Confronted with such questions, a family member and Jagan’s colleague in the media corporations smiles magnanimously. “YSR always believed in one thing – that for a leader to be strong, his henchmen had to be strong. Unless YSR was strong politically and economically, how could he take care of everyone? Jagan is only following that legacy.”
He might have gone through the public charade of asking people to stop clamouring to make him CM. But in private, unperturbed, Jagan continues to assert his right to the post. Meeting TEHELKA briefly at the chief minister’s camp office in Begumpet, Hyderabad, he talks candidly of how he is best placed to carry forward the dreams of his father. With YSR’s towering portraits behind him, he says: “I have observed him at close hand for many years now. I was there at the meetings when people thronged the house, when he went to the villages. I know more than anyone else how he conducted his affairs.” Why the delay from the Centre then in making the announcement? “My mind will go wild if I begin to speculate,” says he.
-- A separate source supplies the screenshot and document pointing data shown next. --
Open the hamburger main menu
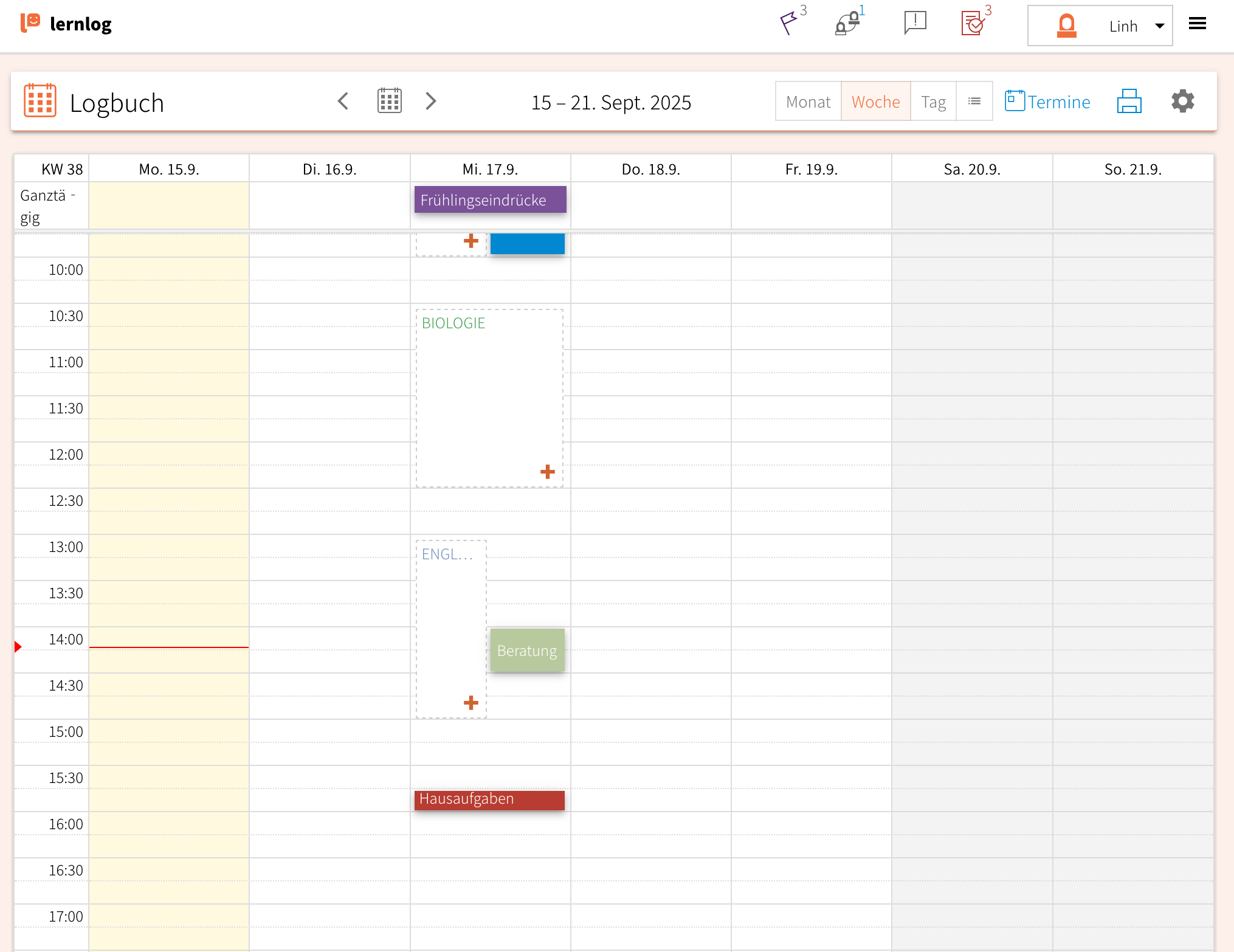Viewport: 1234px width, 952px height. 1197,24
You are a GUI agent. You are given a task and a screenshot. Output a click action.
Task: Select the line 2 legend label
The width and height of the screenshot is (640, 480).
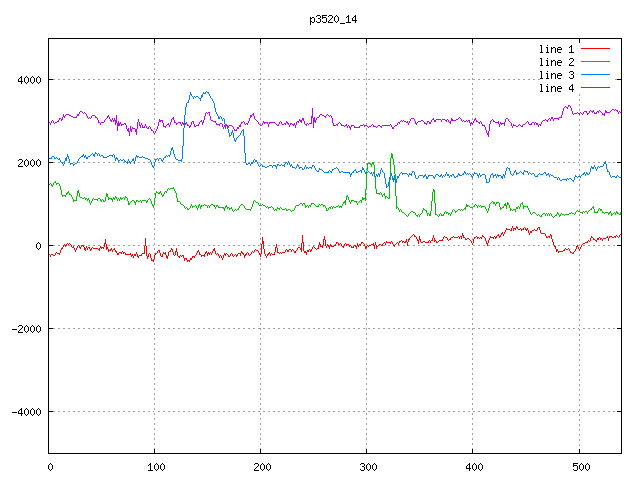pyautogui.click(x=556, y=62)
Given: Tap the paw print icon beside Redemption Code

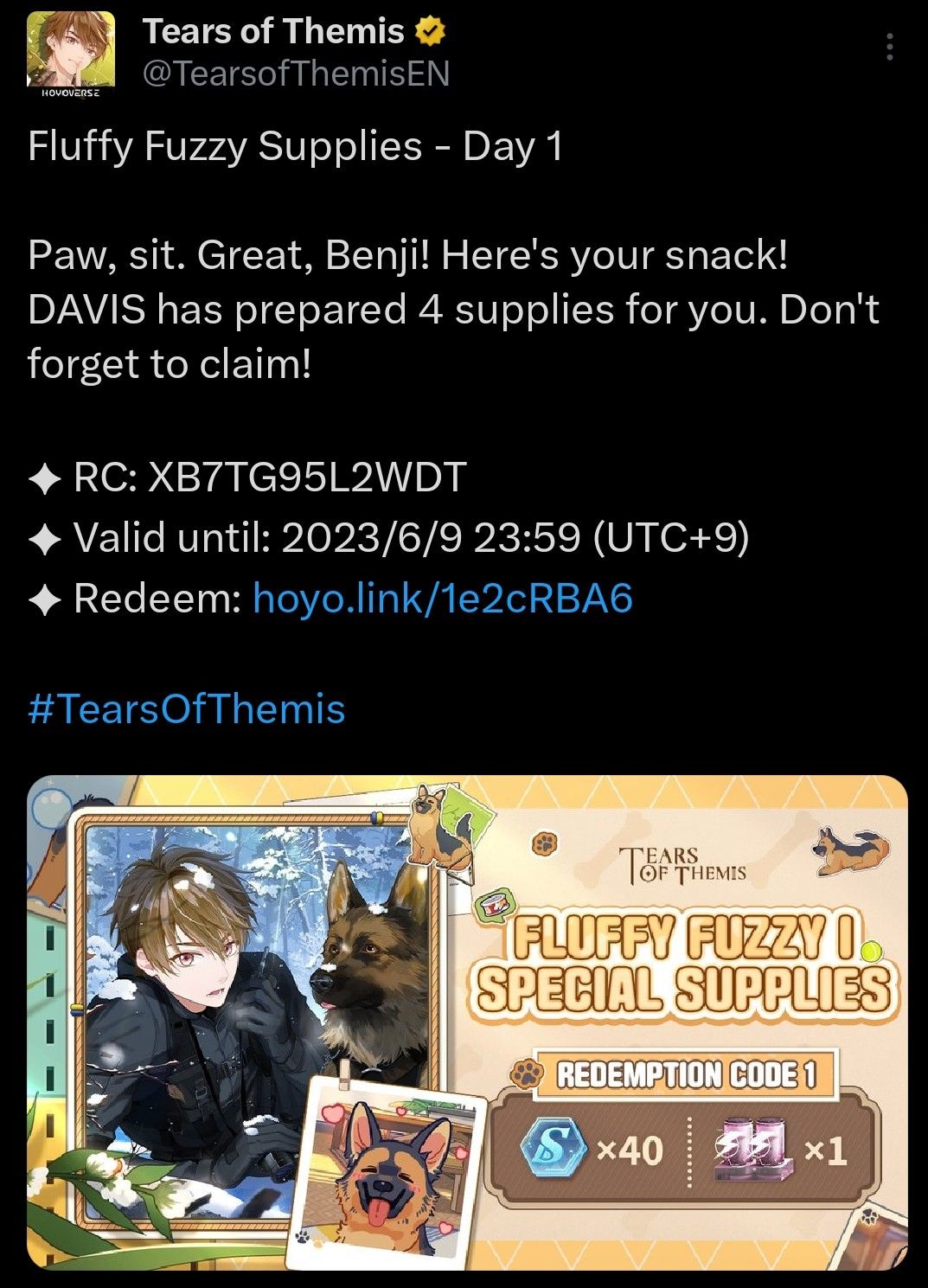Looking at the screenshot, I should (x=526, y=1074).
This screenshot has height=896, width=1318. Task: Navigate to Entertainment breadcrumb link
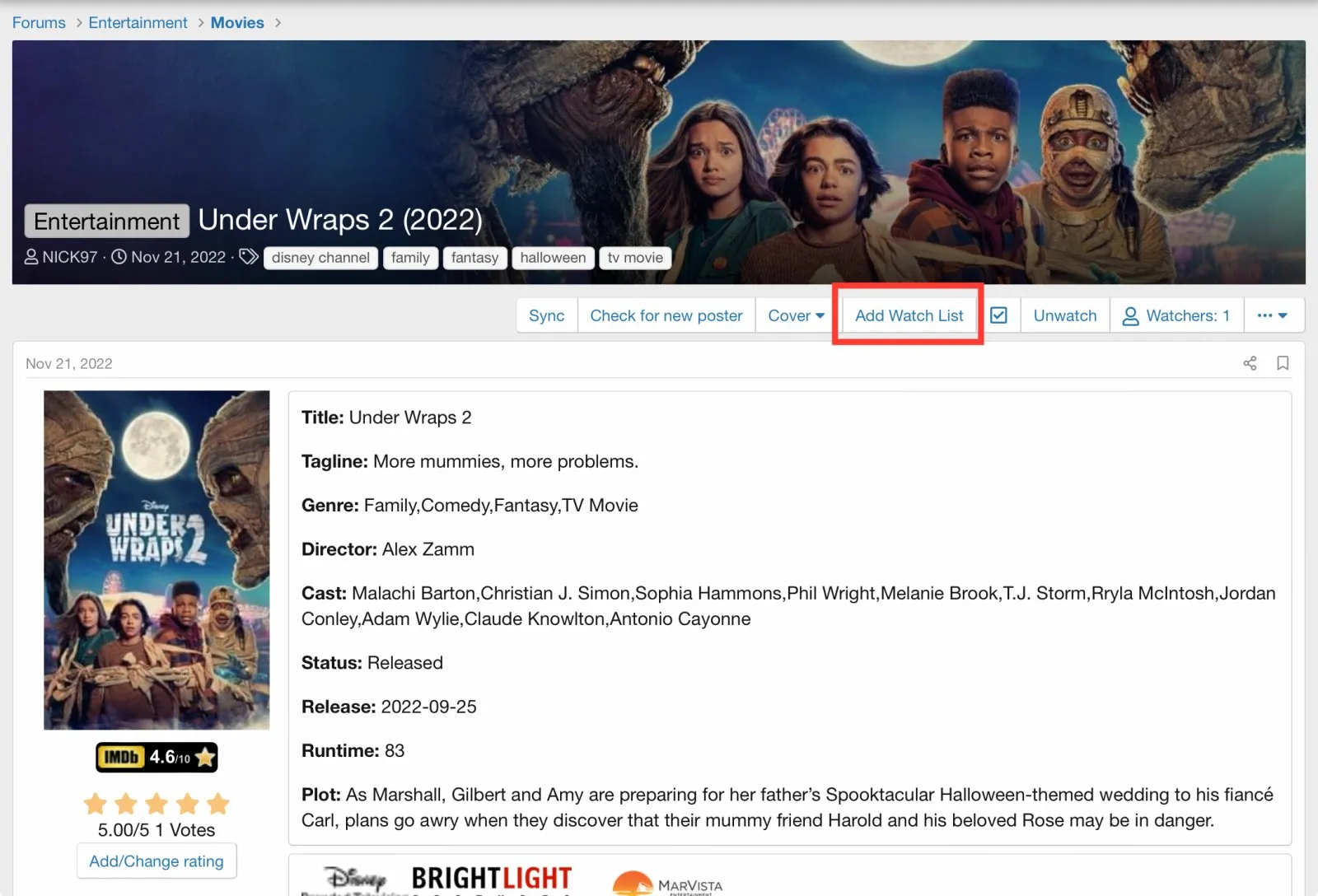coord(138,22)
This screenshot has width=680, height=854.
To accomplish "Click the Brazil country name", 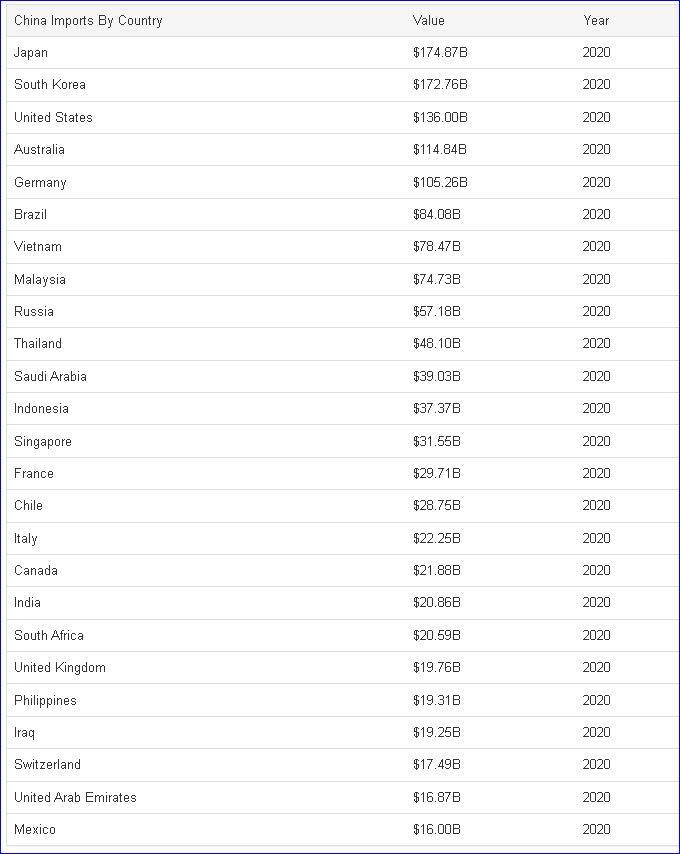I will tap(31, 214).
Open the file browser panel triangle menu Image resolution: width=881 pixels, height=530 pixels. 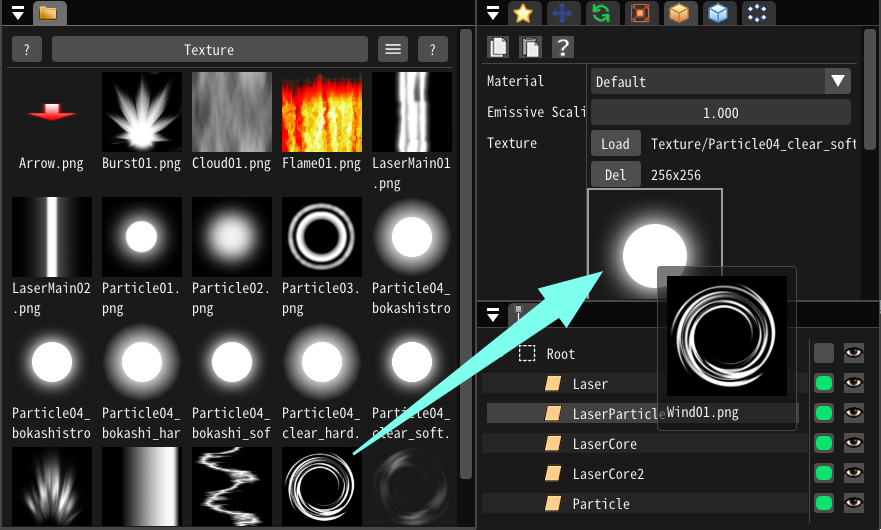click(x=17, y=13)
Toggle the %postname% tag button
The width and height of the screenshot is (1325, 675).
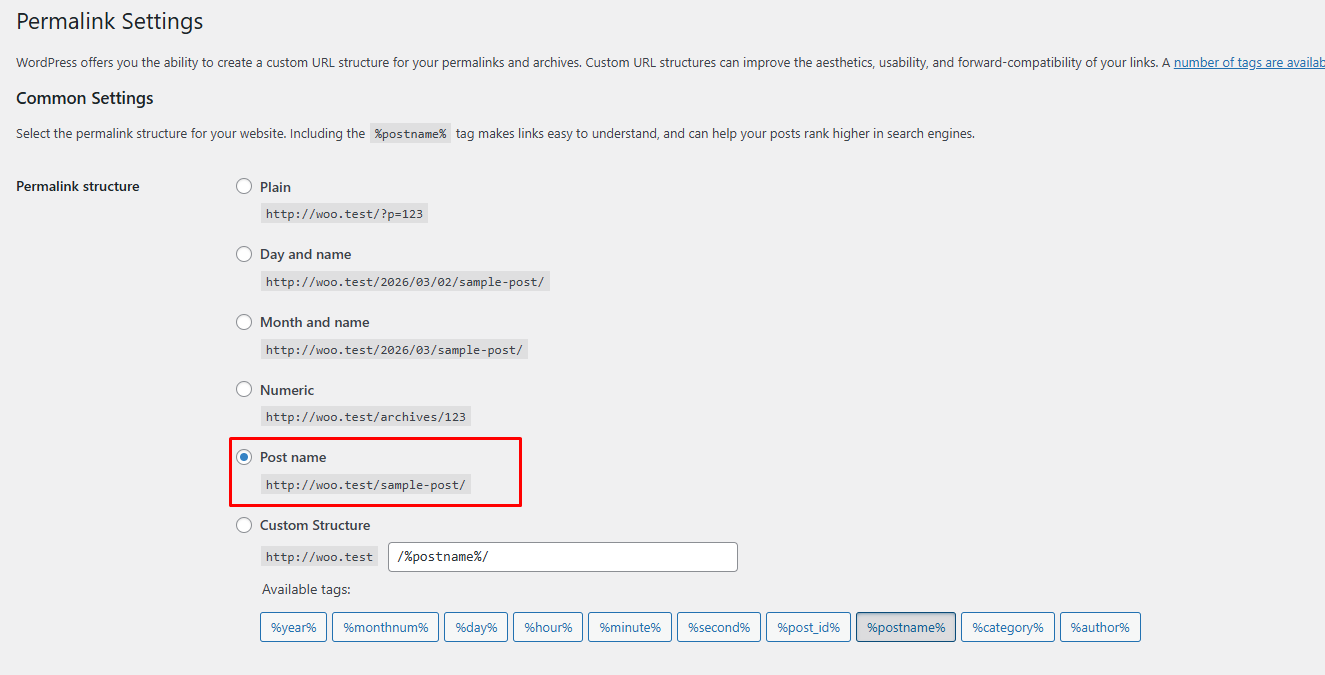[x=906, y=628]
He won’t have to speculate long. There are proprieties that stop Indian democracy from being a medieval French monarchy. Yet money, power and a capacity for creating trouble have their own influence. Senior Congress leaders in Delhi say that Jagan might be made head of the state PCC, or a minister in the Cabinet, or even Deputy CM of Andhra Pradesh. That’s not bad for someone who is legitimately only a 100 days old in politics. With his long past and training under his father, that’s only a step away from CM.